Copy down every one of the following items exactly as they appear, line for line.

[Interface element items]
◇ ◇ ◇ ◇ ◇

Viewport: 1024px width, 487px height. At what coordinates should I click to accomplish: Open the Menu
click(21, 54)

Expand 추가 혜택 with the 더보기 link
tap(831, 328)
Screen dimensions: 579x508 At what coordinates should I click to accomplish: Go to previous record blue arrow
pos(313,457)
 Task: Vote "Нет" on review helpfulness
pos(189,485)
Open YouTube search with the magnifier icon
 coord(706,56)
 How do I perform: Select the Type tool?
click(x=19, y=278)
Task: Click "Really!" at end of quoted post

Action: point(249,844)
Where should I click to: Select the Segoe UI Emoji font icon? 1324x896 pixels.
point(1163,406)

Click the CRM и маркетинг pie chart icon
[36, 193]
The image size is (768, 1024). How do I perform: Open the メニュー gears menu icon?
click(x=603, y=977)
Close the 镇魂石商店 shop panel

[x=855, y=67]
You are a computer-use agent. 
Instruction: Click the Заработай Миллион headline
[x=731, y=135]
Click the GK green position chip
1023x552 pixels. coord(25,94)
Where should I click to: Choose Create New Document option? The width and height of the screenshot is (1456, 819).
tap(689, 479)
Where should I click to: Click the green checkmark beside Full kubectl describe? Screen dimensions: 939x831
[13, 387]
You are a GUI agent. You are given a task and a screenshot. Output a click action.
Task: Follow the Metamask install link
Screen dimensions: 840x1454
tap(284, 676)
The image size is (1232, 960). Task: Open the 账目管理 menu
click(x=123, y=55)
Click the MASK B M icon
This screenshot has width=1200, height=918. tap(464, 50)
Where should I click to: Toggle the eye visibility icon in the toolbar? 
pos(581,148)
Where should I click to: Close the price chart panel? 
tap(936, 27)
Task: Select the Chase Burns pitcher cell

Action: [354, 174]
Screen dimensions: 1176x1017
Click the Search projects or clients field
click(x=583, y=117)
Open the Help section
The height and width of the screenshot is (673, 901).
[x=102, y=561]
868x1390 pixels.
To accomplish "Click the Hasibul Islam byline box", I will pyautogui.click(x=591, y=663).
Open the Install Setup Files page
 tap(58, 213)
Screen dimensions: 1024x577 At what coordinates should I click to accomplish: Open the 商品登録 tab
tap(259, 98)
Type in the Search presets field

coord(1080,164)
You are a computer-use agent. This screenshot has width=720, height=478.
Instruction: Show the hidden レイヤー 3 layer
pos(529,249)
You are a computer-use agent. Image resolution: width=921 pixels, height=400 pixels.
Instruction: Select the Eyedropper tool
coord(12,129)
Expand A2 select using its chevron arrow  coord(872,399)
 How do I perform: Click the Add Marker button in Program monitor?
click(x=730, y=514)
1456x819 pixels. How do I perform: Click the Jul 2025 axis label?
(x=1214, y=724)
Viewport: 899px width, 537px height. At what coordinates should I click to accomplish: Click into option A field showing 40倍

◇ ◇ ◇ ◇ ◇

OUTPUT ::
Viewport: 1024px width, 487px height. At what coordinates should I click to accomplish: Open the Menu
click(21, 54)

Expand 추가 혜택 with the 더보기 link
tap(831, 328)
Screen dimensions: 579x508 At what coordinates should I click to accomplish: Go to previous record blue arrow
pos(313,457)
 Task: Vote "Нет" on review helpfulness
pos(189,485)
Open YouTube search with the magnifier icon
 coord(706,56)
 How do I perform: Select the Type tool?
click(x=19, y=278)
Task: Click "Really!" at end of quoted post

Action: point(249,844)
Where should I click to: Select the Segoe UI Emoji font icon? 1324x896 pixels.
point(1163,406)

Click the CRM и маркетинг pie chart icon
[36, 193]
The image size is (768, 1024). How do I perform: Open the メニュー gears menu icon?
click(x=603, y=977)
Close the 镇魂石商店 shop panel

[x=855, y=67]
You are a computer-use agent. 
Instruction: Click the Заработай Миллион headline
[x=731, y=135]
Click the GK green position chip
1023x552 pixels. coord(25,94)
Where should I click to: Choose Create New Document option? The width and height of the screenshot is (1456, 819).
tap(689, 479)
Where should I click to: Click the green checkmark beside Full kubectl describe? Screen dimensions: 939x831
[13, 387]
You are a GUI agent. You are given a task and a screenshot. Output a click action.
Task: Follow the Metamask install link
Screen dimensions: 840x1454
tap(284, 676)
The image size is (1232, 960). Task: Open the 账目管理 menu
click(x=123, y=55)
Click the MASK B M icon
This screenshot has width=1200, height=918. tap(464, 50)
Where should I click to: Toggle the eye visibility icon in the toolbar? 
pos(581,148)
Where should I click to: Close the price chart panel? 
tap(936, 27)
Task: Select the Chase Burns pitcher cell

Action: [354, 174]
Screen dimensions: 1176x1017
Click the Search projects or clients field
click(x=583, y=117)
Open the Help section
The height and width of the screenshot is (673, 901).
[x=102, y=561]
868x1390 pixels.
To accomplish "Click the Hasibul Islam byline box", I will pyautogui.click(x=591, y=663).
Open the Install Setup Files page
 tap(58, 213)
Screen dimensions: 1024x577 At what coordinates should I click to accomplish: Open the 商品登録 tab
tap(259, 98)
Type in the Search presets field

coord(1080,164)
You are a computer-use agent. This screenshot has width=720, height=478.
Instruction: Show the hidden レイヤー 3 layer
pos(529,249)
You are a computer-use agent. Image resolution: width=921 pixels, height=400 pixels.
Instruction: Select the Eyedropper tool
coord(12,129)
Expand A2 select using its chevron arrow  coord(872,399)
 How do I perform: Click the Add Marker button in Program monitor?
click(x=730, y=514)
1456x819 pixels. How do I perform: Click the Jul 2025 axis label?
(x=1214, y=724)
Viewport: 899px width, 537px height. At what coordinates should I click to accomplish: Click into option A field showing 40倍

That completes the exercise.